Task description ->
Copy out the records below, replacing "computer-use agent" with "GUI agent" wherever it occurs and keeping every other detail the same.

Dataset records ->
---+---

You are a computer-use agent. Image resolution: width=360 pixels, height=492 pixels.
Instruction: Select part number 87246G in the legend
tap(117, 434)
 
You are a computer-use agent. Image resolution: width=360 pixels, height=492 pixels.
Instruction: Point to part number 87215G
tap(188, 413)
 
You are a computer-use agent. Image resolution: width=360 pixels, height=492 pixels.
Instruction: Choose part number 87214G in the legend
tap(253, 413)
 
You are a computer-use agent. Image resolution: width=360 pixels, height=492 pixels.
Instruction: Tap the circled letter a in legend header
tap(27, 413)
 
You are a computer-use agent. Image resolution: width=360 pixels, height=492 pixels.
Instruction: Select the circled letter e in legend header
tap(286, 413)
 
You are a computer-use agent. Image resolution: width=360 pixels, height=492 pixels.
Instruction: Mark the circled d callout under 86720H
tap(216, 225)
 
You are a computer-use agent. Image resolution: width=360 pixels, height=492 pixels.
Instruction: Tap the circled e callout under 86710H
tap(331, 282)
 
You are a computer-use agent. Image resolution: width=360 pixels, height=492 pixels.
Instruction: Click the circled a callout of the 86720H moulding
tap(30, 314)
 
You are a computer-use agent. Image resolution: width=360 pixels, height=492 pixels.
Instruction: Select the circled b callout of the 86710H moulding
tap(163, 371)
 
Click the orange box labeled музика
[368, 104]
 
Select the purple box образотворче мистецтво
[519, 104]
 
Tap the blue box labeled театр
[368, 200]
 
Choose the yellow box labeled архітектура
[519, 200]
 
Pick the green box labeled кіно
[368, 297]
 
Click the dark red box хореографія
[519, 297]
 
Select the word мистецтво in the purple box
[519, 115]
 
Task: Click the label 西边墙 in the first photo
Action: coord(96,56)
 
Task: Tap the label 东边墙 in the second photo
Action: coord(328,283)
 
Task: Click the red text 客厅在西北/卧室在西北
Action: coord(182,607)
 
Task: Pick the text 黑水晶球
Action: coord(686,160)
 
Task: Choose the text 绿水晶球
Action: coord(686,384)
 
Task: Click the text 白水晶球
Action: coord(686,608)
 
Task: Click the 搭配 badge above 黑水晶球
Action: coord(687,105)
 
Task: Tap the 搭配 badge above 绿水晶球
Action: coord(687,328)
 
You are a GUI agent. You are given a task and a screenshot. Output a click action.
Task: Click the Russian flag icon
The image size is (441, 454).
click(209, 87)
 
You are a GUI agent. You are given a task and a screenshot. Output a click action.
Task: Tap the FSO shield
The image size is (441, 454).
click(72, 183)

---+---

In response ->
You are a GUI agent. Image resolution: width=360 pixels, height=492 pixels.
Instruction: Select part number 87246G in the legend
tap(117, 434)
 
You are a GUI agent. Image resolution: width=360 pixels, height=492 pixels.
Instruction: Point to part number 87215G
tap(188, 413)
 
You are a GUI agent. Image resolution: width=360 pixels, height=492 pixels.
Instruction: Choose part number 87214G in the legend
tap(253, 413)
 
You are a GUI agent. Image resolution: width=360 pixels, height=492 pixels.
Instruction: Tap the circled letter a in legend header
tap(27, 413)
 
You are a GUI agent. Image resolution: width=360 pixels, height=492 pixels.
Instruction: Select the circled letter e in legend header
tap(286, 413)
 
You are a GUI agent. Image resolution: width=360 pixels, height=492 pixels.
Instruction: Mark the circled d callout under 86720H
tap(216, 225)
 
You are a GUI agent. Image resolution: width=360 pixels, height=492 pixels.
Instruction: Tap the circled e callout under 86710H
tap(331, 282)
 
You are a GUI agent. Image resolution: width=360 pixels, height=492 pixels.
Instruction: Click the circled a callout of the 86720H moulding
tap(30, 314)
 
You are a GUI agent. Image resolution: width=360 pixels, height=492 pixels.
Instruction: Select the circled b callout of the 86710H moulding
tap(163, 371)
 
Click the orange box labeled музика
[368, 104]
 
Select the purple box образотворче мистецтво
[519, 104]
 
Tap the blue box labeled театр
[368, 200]
 
Choose the yellow box labeled архітектура
[519, 200]
 
Pick the green box labeled кіно
[368, 297]
 
Click the dark red box хореографія
[519, 297]
 
Select the word мистецтво in the purple box
[519, 115]
 
Task: Click the label 西边墙 in the first photo
Action: coord(96,56)
 
Task: Tap the label 东边墙 in the second photo
Action: coord(328,283)
 
Task: Click the red text 客厅在西北/卧室在西北
Action: coord(182,607)
 
Task: Pick the text 黑水晶球
Action: coord(686,160)
 
Task: Choose the text 绿水晶球
Action: coord(686,384)
 
Task: Click the text 白水晶球
Action: coord(686,608)
 
Task: Click the 搭配 badge above 黑水晶球
Action: coord(687,105)
 
Task: Tap the 搭配 badge above 绿水晶球
Action: coord(687,328)
 
You are a GUI agent. You are given a task and a screenshot. Output a click action.
Task: Click the Russian flag icon
The image size is (441, 454).
click(209, 87)
 
You are a GUI agent. You are given a task and a screenshot. Output a click action.
Task: Tap the FSO shield
The image size is (441, 454).
click(72, 183)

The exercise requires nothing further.